I recently worked through the architecture of t0-alpha, a 101.6M-parameter foundation model for time-series forecasting.
The design choice I found most interesting is that it separates two kinds of reasoning:
- Time attention learns how each variable evolves across time.
- Group attention allows related variables to exchange information.
The rest of the architecture, briefly:
- inputs are split into patches of 32 time steps;
- each patch is embedded into a 512-dimensional representation;
- the model uses 24 transformer blocks: 16 time-attention and 8 group-attention;
- it uses time-aware rotary embeddings, RMSNorm and SwiGLU;
- it predicts nine quantiles for probabilistic forecasting;
- it supports a context window of up to 1,024 time steps.

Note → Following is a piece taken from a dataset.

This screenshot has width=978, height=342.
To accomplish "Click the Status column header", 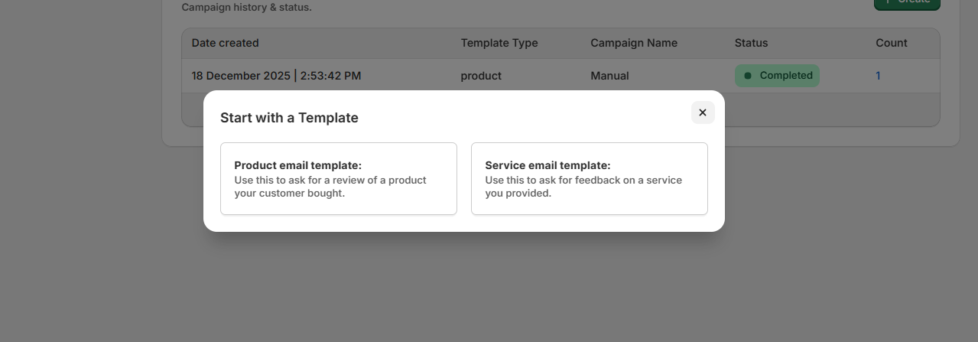I will click(751, 43).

Its reported aggregate CRPS on GIFT-Eval is 0.4941, roughly in the same range as TimesFM 2.5 and Chronos-2, despite having only around 102M parameters.
I wrote a visual, from-first-principles walkthrough here:
https://towardsdatascience.com/time-series-llms-explained-with-t0-alpha/
I would be interested in other views on two questions:
- Does separating temporal attention from cross-variable attention provide a useful inductive bias?
- Can smaller, specialised foundation models remain competitive with much larger forecasting models?
I am also running an iso-parameter GIFT-Eval comparison against rival foundation models and classical baselines, which I plan to write up next.